Queer-friendly bars and Pride parties offer plenty of opportunities for coincidental hookups, only as lesbian bars and public social venues proceed to dice out, the net remains the almost accessible lesbian cruising scene, specially for those living outside of urban queer centers. Long belongs to several Facebook groups for lesbian cruising where she occasionally posts requests for kinky encounters. Outside of the scene, still, she feels her reputation equally an active not-monogamist puts her at odds with other queer women in her social circle. "When I hook upwards with anyone or fifty-fifty state that I take multiple partners, I've more than oft than not been referred to as a 'lesbian fuckboi,' she said. "It sucks having my sexuality looked down upon."


Long'southward experience points to larger misconceptions of queer women's sexuality that often permeate communities of queer women themselves, shaming those who engage in casual, no-strings-attached sex. Mid-aughts First series and canonical lesbian text The L Word epitomized and villainized the lesbian fuckboi archetype in Shane, a promiscuous heartbreaker whose primary grapheme flaw was her tendency for 1 night stands. Unfortunately, the fear of being labeled "a Shane" still persists.
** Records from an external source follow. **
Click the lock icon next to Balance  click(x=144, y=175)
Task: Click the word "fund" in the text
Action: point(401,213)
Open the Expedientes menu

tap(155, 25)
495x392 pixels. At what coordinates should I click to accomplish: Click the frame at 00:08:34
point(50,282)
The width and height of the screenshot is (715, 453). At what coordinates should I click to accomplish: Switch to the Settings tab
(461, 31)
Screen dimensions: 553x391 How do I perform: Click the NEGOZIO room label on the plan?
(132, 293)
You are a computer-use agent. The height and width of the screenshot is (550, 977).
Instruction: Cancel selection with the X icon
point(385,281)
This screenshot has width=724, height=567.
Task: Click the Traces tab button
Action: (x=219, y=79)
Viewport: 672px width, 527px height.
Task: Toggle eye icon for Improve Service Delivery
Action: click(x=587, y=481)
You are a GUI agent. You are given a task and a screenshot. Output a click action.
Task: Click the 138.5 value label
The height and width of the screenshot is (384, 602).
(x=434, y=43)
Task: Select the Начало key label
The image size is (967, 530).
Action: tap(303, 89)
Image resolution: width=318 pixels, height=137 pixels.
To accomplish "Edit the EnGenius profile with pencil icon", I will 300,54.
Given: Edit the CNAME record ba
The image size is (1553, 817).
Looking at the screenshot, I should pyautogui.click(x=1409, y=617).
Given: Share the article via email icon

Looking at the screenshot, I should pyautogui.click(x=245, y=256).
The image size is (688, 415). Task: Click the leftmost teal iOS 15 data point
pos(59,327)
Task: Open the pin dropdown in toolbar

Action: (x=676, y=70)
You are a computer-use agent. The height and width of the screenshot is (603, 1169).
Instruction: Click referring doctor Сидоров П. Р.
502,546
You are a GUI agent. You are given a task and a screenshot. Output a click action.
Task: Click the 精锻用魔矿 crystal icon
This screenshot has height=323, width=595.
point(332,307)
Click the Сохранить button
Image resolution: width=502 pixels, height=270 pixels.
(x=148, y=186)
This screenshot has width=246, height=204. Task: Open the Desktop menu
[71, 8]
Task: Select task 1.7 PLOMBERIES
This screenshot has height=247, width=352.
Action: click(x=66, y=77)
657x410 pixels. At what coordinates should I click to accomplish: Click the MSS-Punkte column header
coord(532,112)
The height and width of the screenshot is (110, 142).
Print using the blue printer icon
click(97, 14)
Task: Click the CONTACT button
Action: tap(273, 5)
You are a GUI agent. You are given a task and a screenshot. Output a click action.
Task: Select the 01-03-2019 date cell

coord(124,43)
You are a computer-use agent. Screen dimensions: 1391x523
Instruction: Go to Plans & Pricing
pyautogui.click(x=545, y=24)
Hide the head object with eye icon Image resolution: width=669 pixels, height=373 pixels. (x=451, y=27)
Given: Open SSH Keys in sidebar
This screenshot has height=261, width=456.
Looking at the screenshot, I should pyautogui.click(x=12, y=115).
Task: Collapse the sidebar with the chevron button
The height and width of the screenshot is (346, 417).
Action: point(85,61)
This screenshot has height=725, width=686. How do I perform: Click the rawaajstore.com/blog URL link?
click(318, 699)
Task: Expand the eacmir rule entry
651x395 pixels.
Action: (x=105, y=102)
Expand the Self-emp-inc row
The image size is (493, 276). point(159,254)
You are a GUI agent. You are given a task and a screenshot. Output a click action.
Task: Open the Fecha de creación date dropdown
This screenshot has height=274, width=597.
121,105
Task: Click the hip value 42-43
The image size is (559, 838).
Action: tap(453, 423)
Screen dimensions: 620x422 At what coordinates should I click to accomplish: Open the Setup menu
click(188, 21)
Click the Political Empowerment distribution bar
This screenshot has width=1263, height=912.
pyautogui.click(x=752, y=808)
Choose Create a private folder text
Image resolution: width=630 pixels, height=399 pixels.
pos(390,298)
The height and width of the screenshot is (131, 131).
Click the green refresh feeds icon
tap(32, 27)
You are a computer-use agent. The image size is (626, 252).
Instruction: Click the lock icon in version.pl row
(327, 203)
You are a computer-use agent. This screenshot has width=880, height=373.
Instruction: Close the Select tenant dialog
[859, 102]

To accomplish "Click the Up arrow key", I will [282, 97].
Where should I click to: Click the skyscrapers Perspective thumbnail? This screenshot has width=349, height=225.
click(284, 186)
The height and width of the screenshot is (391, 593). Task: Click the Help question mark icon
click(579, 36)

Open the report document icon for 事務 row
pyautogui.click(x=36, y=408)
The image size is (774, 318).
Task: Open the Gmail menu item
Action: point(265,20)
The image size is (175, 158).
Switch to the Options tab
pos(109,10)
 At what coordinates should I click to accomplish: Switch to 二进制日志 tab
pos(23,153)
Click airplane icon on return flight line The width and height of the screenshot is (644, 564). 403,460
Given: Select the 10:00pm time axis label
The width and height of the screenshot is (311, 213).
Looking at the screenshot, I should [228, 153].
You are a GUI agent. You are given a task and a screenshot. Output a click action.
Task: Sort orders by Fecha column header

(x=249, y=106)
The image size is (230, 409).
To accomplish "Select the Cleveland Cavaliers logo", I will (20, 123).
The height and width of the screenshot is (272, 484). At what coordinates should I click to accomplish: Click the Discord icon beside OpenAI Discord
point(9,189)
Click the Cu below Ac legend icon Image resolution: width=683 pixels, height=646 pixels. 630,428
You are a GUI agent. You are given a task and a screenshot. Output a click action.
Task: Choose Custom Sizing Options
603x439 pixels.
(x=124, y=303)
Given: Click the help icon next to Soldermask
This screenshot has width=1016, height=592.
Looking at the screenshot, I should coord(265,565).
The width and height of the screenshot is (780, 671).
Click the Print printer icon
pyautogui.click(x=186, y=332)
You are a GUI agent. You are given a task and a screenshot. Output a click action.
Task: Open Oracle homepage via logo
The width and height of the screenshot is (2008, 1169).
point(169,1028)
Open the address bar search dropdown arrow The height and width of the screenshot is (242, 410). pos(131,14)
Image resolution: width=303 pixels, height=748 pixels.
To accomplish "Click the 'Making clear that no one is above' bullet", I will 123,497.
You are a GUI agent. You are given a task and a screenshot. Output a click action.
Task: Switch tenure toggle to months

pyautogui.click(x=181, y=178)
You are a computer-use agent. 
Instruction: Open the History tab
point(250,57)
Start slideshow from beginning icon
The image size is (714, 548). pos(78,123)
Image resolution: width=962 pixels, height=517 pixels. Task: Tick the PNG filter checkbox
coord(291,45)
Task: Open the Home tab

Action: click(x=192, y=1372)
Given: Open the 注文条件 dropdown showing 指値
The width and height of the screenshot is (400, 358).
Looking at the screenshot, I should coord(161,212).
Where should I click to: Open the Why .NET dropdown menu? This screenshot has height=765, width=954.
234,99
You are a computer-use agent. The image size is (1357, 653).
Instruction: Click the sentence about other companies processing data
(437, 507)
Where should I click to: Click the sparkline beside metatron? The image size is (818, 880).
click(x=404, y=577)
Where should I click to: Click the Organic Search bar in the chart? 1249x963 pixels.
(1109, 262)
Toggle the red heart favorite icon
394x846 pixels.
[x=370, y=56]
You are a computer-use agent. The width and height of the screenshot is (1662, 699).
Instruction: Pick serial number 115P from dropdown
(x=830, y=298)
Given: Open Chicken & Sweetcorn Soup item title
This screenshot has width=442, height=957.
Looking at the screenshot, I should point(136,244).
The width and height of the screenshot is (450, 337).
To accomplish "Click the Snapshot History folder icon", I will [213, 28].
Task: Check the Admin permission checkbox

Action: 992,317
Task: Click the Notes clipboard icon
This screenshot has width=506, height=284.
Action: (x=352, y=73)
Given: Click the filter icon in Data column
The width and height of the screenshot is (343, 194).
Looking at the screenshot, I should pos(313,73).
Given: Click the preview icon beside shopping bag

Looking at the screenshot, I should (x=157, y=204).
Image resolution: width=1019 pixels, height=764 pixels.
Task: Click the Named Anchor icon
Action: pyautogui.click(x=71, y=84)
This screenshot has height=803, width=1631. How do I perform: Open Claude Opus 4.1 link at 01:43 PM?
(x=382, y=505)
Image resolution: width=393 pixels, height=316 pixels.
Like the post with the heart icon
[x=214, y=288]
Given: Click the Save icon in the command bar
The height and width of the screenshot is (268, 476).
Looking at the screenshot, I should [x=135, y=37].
A 2004 newspaper by researcher Denise Bullock in Journal Of Homosexuality indicated that slut-shaming affects queer and lesbian women'southward sexual beliefs and beliefs about casual sexual activity. Stereotypical perceptions of queer women as series monogamists stigmatize those who adopt casual sex and reflect larger cultural myths about women in full general, peculiarly the thought that women instinctually crave monogamy and emotional intimacy with their sexual partners.

"There's a sexist misconception that women are gay for emotional commitment and love. This denies women our sexuality and chapters for lust and depravity. It pushes down the parts of gay and lesbian culture that are seen as vulgar or debaucherous," Long said. "I am capable of having a sexual connection with someone without it leading to dreaming virtually moving in together and owning puppies."

As queer culture and identities go more than integrated in mainstream consciousness, the movement for queer respectability minimizes cruising's past and present. Corporate marketing campaigns often paint queer women as a monolith and lean toward overtly tender and heartwarming depictions of women-loving women, which further stigmatizes those who reject spousal relationship, monogamy, or vanilla sex. Notwithstanding, community efforts like the @_personals_ Instagram business relationship, though less overtly sex-forward than their historical predecessors, maintain spaces for casual encounters betwixt those who seek them. "We're taught to believe that women who desire women are predatory and shameful, merely information technology'south not predatory to want someone and let them know information technology. It's not predatory to desire another woman in a purely sexual manner," Long said. Information technology'due south but predatory if you are being disrespectful of someone's boundaries, body, and personhood."

For Long, cruising is both a personal and cultural practice that reclaims ideas of queer perversion as a source of pride and pleasure. More than than a short-lived physical experience or explicit text exchange, cruising uplifts queer love by celebrating queer sexual activity at its most joyfully deviant. "Heartwarming' is a woman stepping on my chest," she said. "That'south heartwarming to me."

Correction: This story originally said that Chingy Long grew up in San Bernardino. She actually grew up in LA, just moved to San Bernardino as a teen.